▸ **INFORMATION GIVEN**:
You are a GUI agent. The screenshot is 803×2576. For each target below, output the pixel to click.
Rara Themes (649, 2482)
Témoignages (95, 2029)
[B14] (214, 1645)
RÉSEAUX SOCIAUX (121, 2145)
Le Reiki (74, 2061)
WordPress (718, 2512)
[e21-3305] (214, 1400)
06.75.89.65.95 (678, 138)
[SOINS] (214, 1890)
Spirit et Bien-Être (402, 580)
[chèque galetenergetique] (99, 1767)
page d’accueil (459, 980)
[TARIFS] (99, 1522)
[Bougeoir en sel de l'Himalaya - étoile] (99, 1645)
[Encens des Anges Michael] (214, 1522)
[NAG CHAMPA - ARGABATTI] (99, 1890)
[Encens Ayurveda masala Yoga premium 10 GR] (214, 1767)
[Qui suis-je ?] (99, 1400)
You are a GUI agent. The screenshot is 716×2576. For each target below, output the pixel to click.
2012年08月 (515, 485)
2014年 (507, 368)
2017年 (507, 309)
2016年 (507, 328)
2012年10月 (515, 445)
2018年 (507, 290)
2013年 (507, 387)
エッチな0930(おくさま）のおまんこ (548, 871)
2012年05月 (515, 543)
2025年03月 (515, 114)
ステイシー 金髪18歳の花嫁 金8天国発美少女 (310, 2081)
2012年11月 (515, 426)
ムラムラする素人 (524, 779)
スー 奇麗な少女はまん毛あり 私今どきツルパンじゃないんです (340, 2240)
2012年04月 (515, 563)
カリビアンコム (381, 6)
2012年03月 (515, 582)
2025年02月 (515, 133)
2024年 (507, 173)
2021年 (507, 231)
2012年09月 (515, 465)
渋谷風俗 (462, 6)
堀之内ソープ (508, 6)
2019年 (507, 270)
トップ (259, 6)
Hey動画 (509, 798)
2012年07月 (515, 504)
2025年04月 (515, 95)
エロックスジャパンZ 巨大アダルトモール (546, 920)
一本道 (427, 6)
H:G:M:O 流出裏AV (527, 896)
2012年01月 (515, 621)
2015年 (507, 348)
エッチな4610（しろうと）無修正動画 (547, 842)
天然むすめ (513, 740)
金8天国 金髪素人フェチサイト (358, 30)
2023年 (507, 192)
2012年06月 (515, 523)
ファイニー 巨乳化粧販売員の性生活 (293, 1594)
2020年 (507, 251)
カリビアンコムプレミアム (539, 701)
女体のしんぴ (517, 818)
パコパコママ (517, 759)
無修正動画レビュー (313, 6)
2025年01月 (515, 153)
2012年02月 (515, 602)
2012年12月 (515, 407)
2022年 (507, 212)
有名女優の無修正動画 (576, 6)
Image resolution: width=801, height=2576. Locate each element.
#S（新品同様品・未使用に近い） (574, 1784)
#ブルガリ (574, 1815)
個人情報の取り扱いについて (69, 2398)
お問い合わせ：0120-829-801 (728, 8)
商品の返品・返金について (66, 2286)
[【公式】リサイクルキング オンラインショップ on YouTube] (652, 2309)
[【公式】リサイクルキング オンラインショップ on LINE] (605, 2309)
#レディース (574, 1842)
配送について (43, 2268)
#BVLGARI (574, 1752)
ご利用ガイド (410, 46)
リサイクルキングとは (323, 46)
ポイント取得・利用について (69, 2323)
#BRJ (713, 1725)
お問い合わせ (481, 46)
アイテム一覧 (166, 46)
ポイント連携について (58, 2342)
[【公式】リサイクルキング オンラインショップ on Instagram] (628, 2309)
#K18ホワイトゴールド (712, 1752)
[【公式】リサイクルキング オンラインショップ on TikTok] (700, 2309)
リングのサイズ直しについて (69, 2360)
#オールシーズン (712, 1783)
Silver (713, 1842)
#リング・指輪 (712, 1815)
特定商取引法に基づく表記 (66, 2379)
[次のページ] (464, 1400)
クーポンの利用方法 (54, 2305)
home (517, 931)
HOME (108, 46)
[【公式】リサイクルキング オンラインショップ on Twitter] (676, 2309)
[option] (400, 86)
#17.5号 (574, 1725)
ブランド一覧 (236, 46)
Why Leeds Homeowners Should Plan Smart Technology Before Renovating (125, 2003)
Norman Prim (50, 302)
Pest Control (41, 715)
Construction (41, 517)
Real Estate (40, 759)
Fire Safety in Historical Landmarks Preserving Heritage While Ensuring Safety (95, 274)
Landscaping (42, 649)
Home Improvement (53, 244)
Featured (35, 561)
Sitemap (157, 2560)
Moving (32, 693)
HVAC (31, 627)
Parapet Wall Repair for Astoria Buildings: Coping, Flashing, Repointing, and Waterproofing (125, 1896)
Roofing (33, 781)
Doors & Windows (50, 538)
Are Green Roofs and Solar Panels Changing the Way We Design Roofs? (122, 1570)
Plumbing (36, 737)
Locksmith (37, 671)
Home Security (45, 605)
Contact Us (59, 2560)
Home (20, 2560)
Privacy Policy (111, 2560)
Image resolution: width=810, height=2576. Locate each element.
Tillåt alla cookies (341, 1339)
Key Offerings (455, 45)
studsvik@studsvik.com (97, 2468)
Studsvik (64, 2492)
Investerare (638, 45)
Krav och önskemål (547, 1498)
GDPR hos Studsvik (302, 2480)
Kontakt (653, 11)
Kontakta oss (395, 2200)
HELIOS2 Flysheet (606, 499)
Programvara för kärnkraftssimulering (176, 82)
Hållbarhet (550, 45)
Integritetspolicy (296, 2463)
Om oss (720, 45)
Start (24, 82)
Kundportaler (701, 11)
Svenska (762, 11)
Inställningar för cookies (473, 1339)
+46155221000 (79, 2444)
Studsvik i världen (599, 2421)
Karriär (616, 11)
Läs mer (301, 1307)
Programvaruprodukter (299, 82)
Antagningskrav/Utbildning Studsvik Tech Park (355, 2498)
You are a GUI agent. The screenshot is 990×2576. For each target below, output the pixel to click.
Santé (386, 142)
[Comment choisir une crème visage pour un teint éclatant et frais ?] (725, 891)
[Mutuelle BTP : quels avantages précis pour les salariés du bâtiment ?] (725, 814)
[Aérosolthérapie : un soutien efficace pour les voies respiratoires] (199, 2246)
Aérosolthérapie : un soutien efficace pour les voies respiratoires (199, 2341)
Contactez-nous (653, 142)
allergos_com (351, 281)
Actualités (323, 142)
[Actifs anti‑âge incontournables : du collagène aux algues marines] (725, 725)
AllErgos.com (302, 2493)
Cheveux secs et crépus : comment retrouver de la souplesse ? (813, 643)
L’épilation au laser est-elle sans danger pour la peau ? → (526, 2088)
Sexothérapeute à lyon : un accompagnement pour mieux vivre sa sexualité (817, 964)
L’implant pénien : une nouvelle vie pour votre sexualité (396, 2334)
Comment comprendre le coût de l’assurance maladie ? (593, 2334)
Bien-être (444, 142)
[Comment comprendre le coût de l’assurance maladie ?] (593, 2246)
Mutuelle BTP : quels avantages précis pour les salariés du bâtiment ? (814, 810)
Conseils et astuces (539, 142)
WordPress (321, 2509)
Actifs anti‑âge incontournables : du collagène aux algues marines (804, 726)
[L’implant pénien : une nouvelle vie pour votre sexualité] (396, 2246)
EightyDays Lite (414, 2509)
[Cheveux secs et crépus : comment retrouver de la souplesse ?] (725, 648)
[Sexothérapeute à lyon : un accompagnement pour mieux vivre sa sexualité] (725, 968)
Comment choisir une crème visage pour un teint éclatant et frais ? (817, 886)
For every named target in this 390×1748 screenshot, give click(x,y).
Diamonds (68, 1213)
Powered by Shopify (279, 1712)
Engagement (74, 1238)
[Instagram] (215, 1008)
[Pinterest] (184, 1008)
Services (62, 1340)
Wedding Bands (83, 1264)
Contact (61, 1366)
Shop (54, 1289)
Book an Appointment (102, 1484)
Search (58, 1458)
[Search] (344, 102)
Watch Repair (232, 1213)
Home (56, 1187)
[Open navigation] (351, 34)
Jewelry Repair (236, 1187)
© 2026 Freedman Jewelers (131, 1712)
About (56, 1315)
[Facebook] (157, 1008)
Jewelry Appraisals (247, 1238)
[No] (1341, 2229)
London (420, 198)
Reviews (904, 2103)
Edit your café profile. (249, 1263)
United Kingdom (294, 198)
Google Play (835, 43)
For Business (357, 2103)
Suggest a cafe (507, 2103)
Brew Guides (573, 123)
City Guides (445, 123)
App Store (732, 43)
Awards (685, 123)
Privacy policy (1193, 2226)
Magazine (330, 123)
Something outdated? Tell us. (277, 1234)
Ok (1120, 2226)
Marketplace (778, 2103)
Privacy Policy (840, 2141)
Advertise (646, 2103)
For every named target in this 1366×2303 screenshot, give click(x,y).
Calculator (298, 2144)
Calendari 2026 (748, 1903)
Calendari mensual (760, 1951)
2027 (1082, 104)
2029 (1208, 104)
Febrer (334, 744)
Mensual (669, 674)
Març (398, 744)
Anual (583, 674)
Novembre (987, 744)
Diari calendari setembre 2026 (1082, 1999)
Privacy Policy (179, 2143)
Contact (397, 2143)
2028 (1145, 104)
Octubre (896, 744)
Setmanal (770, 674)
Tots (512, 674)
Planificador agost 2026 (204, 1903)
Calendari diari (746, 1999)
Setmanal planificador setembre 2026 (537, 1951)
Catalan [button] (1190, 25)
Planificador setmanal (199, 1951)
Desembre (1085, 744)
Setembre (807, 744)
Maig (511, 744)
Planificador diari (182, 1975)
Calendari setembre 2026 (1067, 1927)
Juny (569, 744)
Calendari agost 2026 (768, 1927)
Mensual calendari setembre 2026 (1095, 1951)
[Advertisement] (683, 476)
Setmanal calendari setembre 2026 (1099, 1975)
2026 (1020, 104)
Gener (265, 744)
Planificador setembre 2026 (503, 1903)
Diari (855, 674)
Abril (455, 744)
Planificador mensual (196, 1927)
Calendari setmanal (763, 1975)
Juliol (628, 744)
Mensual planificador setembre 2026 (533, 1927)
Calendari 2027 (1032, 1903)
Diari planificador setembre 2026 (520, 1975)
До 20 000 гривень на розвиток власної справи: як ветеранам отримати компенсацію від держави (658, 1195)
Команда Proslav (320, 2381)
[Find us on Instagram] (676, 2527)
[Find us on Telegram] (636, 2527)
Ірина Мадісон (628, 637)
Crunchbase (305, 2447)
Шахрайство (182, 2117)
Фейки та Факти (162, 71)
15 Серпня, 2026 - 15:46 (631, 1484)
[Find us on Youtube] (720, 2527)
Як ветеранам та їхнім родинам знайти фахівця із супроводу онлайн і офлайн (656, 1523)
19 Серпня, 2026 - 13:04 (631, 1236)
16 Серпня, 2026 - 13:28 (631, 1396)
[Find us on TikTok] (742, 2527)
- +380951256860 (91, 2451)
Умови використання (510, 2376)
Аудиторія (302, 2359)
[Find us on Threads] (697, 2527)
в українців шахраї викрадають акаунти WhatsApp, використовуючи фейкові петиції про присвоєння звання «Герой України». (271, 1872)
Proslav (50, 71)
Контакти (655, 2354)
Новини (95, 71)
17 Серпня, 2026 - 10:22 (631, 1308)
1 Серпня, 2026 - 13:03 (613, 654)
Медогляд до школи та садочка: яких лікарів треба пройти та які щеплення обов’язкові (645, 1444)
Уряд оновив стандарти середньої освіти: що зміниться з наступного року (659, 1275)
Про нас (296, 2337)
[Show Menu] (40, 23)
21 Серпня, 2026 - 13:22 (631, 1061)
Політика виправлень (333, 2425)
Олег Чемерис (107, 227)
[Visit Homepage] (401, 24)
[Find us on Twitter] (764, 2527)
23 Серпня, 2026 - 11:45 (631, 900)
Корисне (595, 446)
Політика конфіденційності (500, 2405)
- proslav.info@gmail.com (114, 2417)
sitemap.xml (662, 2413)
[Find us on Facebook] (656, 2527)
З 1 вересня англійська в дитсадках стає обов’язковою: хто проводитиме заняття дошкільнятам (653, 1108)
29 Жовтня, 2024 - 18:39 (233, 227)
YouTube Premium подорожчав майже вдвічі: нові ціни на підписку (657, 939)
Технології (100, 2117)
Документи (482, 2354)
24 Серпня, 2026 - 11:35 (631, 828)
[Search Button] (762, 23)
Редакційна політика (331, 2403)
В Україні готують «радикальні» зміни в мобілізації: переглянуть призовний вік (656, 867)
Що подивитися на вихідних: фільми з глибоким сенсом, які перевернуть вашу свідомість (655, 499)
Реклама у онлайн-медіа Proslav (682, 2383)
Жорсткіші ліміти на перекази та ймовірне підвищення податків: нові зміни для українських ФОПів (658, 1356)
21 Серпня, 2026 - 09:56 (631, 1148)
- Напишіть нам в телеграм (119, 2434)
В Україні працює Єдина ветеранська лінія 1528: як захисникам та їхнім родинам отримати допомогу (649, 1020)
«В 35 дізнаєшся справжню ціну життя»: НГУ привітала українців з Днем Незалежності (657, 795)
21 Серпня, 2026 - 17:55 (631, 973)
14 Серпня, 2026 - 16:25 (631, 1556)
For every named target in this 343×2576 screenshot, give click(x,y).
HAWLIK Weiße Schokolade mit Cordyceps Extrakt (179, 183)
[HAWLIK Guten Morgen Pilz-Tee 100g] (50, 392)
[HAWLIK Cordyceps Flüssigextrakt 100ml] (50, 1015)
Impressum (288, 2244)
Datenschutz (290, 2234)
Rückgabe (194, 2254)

▸ **EXERCISE GOAL**:
Every line of the listing that includes the word "précis" must be copied.

▸ **OUTPUT FOR THIS EXERCISE**:
[Mutuelle BTP : quels avantages précis pour les salariés du bâtiment ?] (725, 814)
Mutuelle BTP : quels avantages précis pour les salariés du bâtiment ? (814, 810)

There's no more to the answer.